Sim, dia 15 de Agosto é, tradicionalmente, o dia final da Festa de Nossa Senhora da Conceição, na capela de São Pedro, que este ano mereceu apenas cerimonial religioso. A comissão de festas alegou que, à semelhança de 2020 e 2021, ainda se aplicavam as restrições do COVID e que, por isso, os bailes, rifas e bifanas só regressarão à aldeia no Verão de 2023. Pouco importa mais bailarico, menos bailarico. O que interessa mesmo é que o café e a mercearia estão de regresso e a vida da aldeia sente-se renascer.
Renasce diferente, como é óbvio, assim como o café. Nestes dois anos, mais ou menos, não foi só o Norberto e a Olga que deram uma volta à vida. A pandemia foi má para muita gente, mas boa para certos negócios, em particular o imobiliário. Várias quintas, moradias e casinhas de aldeia mudaram de mãos e de destino. Os casarões foram recuperados, os jardins ganharam novos ciprestes, os alojamentos locais multiplicaram-se e, com eles, as matrículas estrangeiras dos carros. Será incipiente a alteração demográfica, mas já se faz sentir na via pública: há mais passeadores de cães, mais licra a fazer jogging nos trilhos, mais sotaques de terras protestantes.
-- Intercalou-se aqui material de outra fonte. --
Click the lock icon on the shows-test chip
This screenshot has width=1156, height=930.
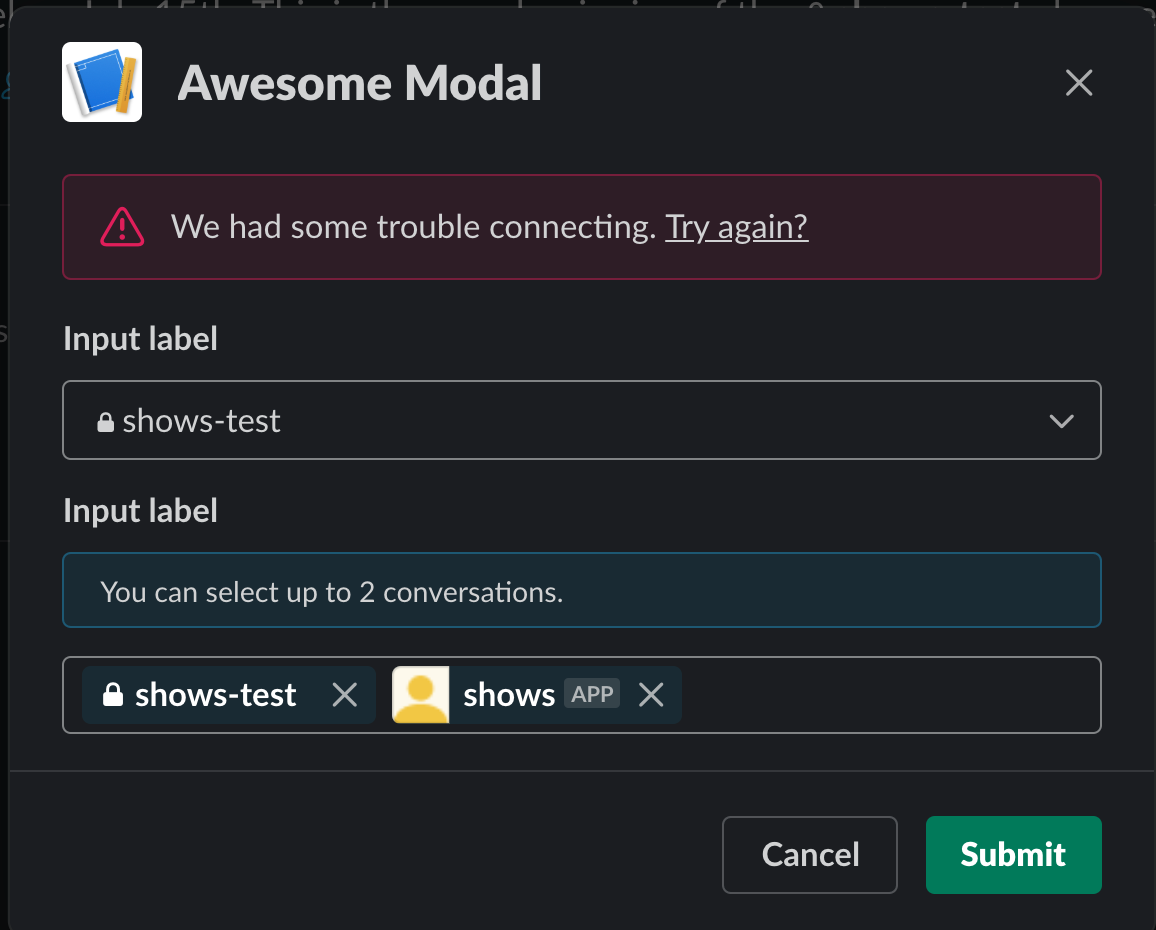[112, 694]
Dias antes da inauguração do café, a Sabina chamou-me do lado de lá do portão para anunciar de viva-voz a boa nova. Na parede rebocada e pintada de fresco, o novo nome foi aposto sobre o branco alvo, em ferro forjado negro: “LIMA”. Duas pipas e três mesas apareceram a decorar a entrada do café. Tudo pronto para o grande dia, portanto.
Ao chegar ao café, na segunda de manhã, já havia um grupo de fiéis lá dentro, e o Arnauld, a Sabina e a Alexandra cumprimentavam os recém-chegados de sorriso aberto e sentimento de dever cumprido. A vernissage foi um retumbante êxito: entre croquetes, fatias de bolo de laranja, galões e minis, o público apreciou a obra de arte, comentando em detalhe os materiais usados, a disposição dos espaços, não esquecendo nunca de enquadrar a peça na linha histórica da arte local. O café “Lima” é sem dúvida a nova obra-prima da fusion art azeitonenese: a forma tradicional do edifício manteve-se inalterada, mas foi convenientemente rebocada a cimento e pintada de branco; o limoeiro no topo das escadas foi podado; as barricas vieram dar à entrada um alegre toque germânico; os matraquilhos e as rifas foram-se, assim como as fraldas Lanidor e o Baygon para formigas, mas agora há um terminal multibanco muito chique e uma máquina de café reluzente; os bancos e mesas toscos do interior foram substituídos por cadeiras de ferro forjado e mesas de pedra; o pátio interior foi reaberto, prometendo noitadas de poesia francesa e fado corrido. Em suma, um primor de gentrificação suave, que alegra toda a gente, na aldeia e arredores. Só falta uma tabuleta a substituir o antigo “Aqui não se fia”: “Os críticos de arte contemporânea não são bem-vindos”.